(Written instruction): Reproduce the stretch from "You are a GUI" through "pyautogui.click(x=325, y=199)", swapping "Display Name" for "Nickname" and changing nothing else.

(Provided entries):
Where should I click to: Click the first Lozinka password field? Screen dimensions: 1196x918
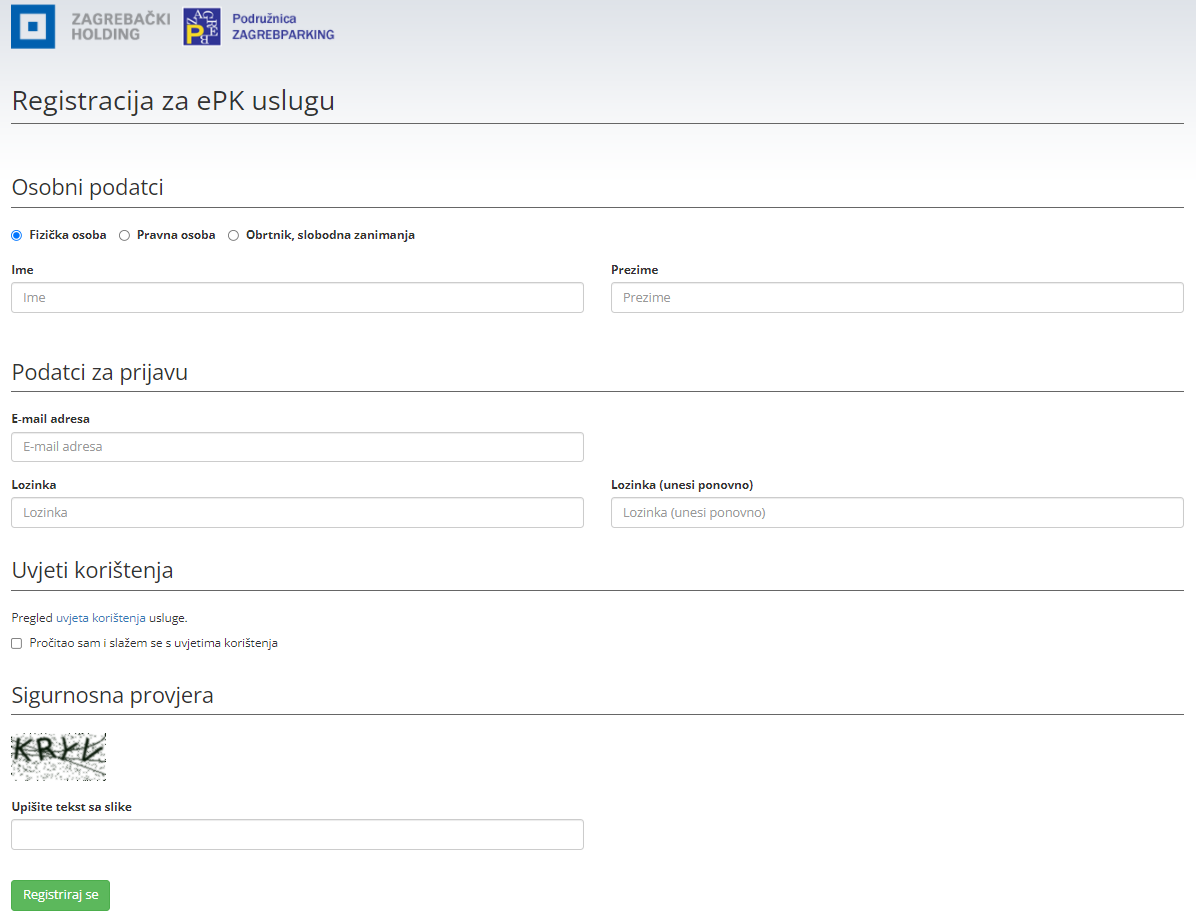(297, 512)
---
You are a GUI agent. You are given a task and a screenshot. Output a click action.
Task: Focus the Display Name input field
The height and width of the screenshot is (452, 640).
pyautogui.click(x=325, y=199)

(Completed task):
You are a GUI agent. You are given a task and a screenshot. Output a click action.
Task: Focus the Nickname input field
The height and width of the screenshot is (452, 640).
pyautogui.click(x=325, y=199)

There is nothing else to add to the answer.